→ Pointing data for screenshots
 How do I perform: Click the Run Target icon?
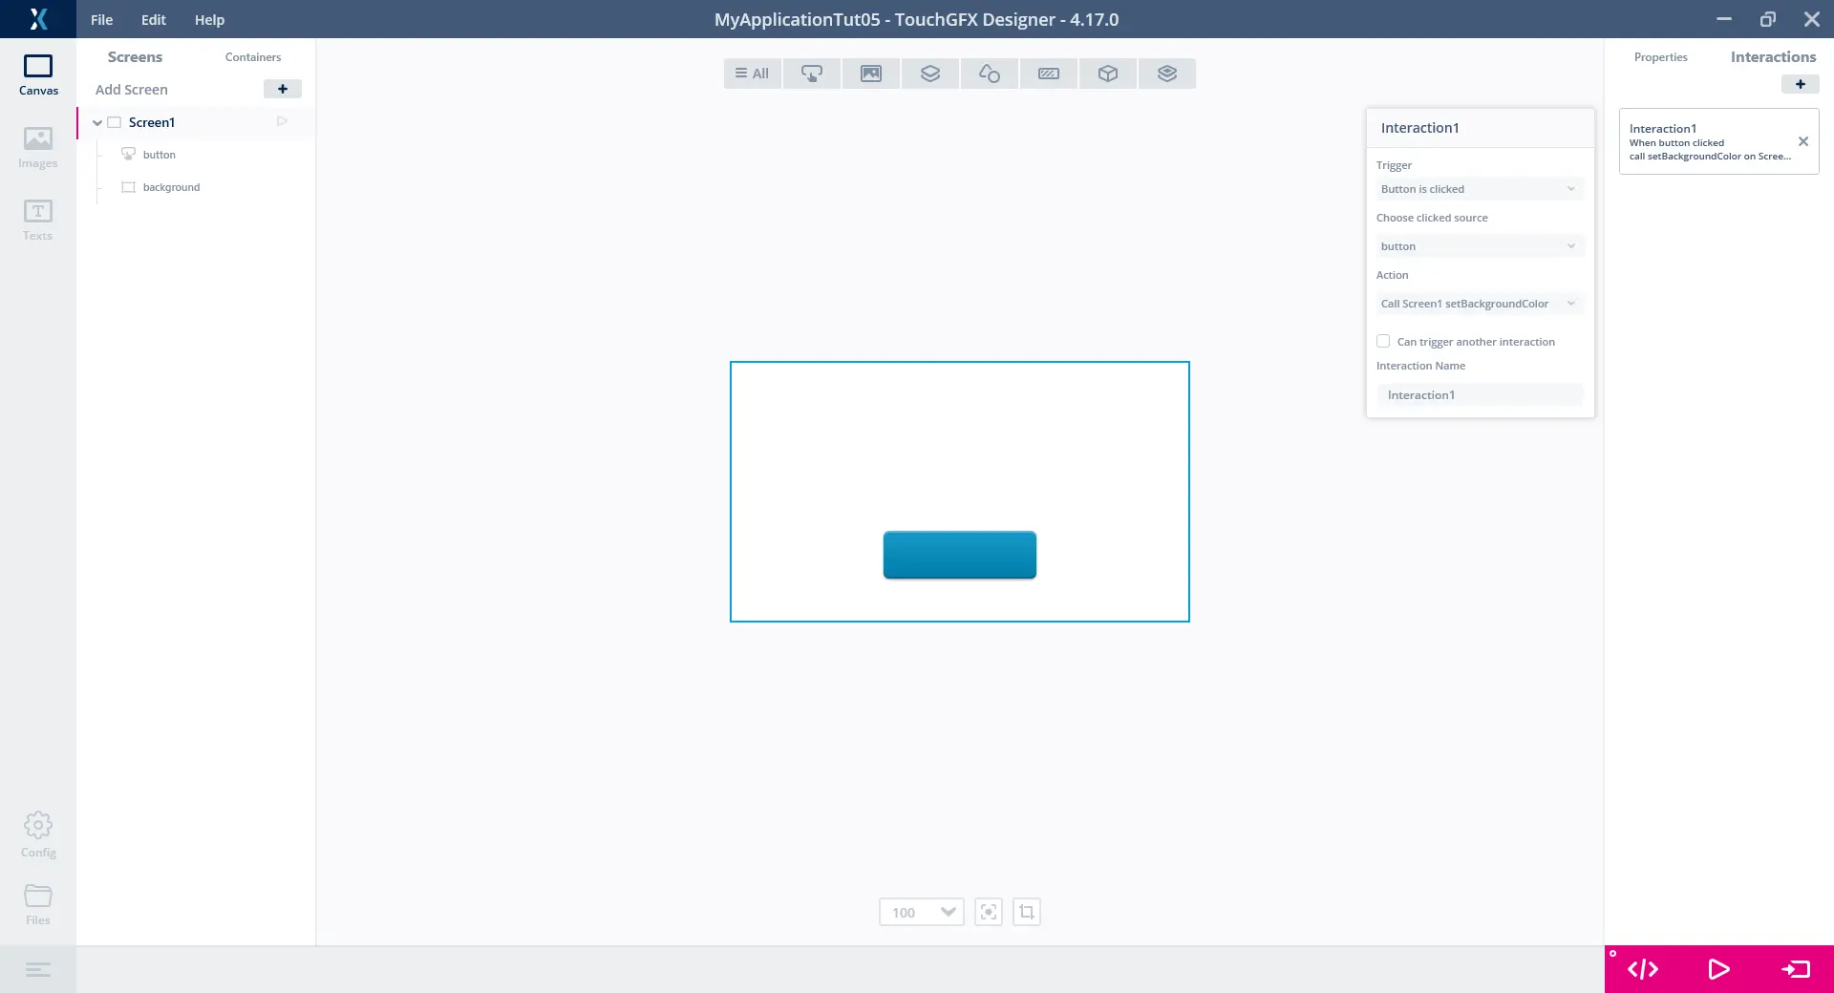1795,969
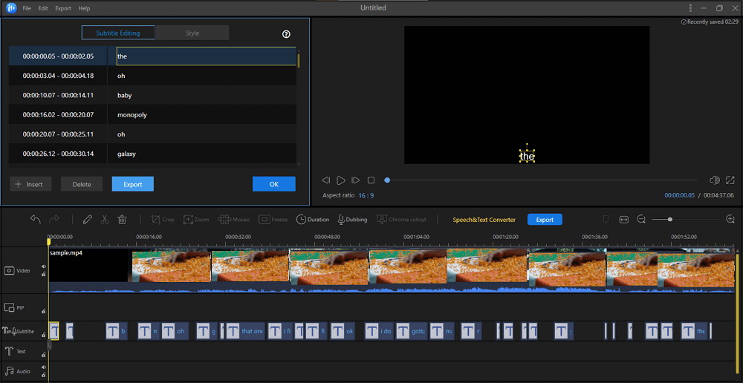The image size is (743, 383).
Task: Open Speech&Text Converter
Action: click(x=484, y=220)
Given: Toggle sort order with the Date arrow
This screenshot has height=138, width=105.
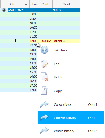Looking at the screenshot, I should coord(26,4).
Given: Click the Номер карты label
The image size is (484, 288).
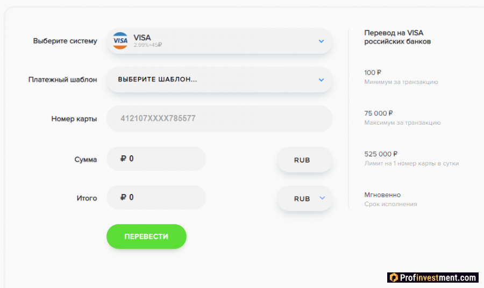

→ Brief
Pull out each line of the material that contains the string "Given". Only matches with the same capitalization count.

→ Result of this exercise
Given: Toggle sort order with the Date arrow
Given: Click the Номер карты label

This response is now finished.